I suppose that to put all of one's Christmas letters online (all that one could find) is arguably a vain act. But I submit that there is more to this than just vanity. Many of us have gotten into the habit of recording the most important events of our lives in our Christmas letters. In effect, Christmas letters often contain significant portions of a person or family's history.

I have found it to be a really valuable project to go back and read all my Christmas letters. I find there are some things I wish I had never said or even thought, and other things that I was truly glad that I said, and wish to say again. I see how much I have changed over 30 years time, and yet how much I have stayed the same.

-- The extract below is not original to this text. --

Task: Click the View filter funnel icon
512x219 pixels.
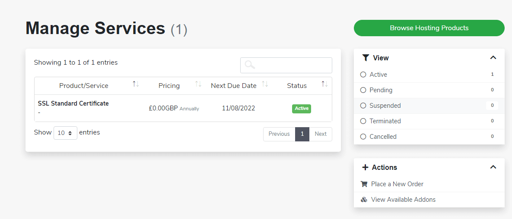Action: [x=366, y=58]
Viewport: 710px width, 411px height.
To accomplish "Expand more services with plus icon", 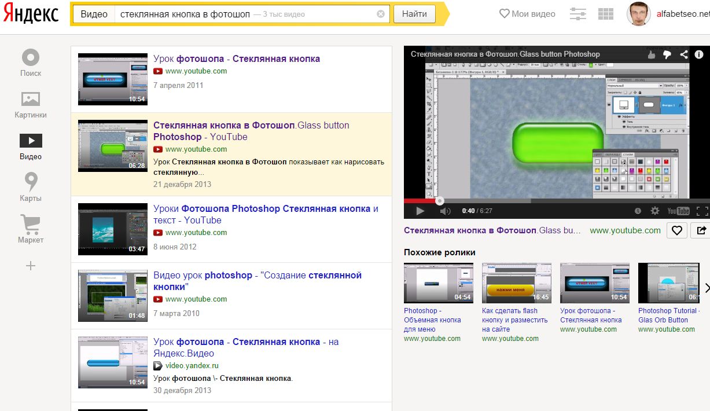I will [x=31, y=266].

But many of you who will read this notice will find yourselves creeping into my life again and again in these letters. And so, these letters are here for you to read just as much of as you wish, or not at all. My life has always been pretty much of an open book, although I waited a long time to write some of the chapters of it.

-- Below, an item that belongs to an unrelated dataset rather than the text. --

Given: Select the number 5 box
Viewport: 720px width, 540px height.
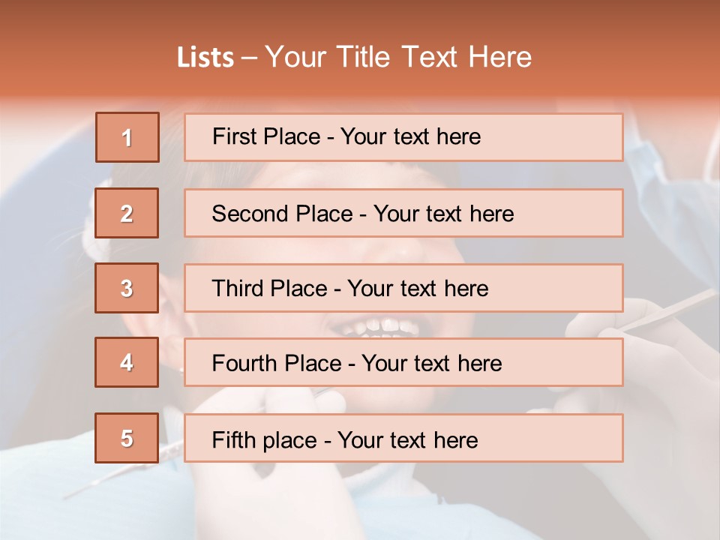Looking at the screenshot, I should (127, 437).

"I’d always heard your entire life flashes in front of your eyes the second before you die. First of all, that one second isn’t a second at all. It stretches on forever, like an ocean of time. For me, it was lying on my back at boy scout camp watching falling stars. And yellow leaves from the maple trees that lined our street. Or my grandmother’s hands and the way her skin seemed like paper. And the first time I saw my cousin Tony’s brand new Firebird. And Janey—and Janey. And Carolyn. I guess I could be pretty pissed off about what happened to me. But it’s hard to stay mad when there’s so much beauty in the world. Sometimes I feel like I’m seeing it all at once, and it’s too much, my heart fills up like a balloon that’s about to burst. And then I remember to relax and stop trying to hold on to it. And then it flows through me like rain, and I can’t feel anything but gratitude for every single moment of my stupid little life. You have no idea what I’m talking about, I’m sure. But don’t worry. You will someday."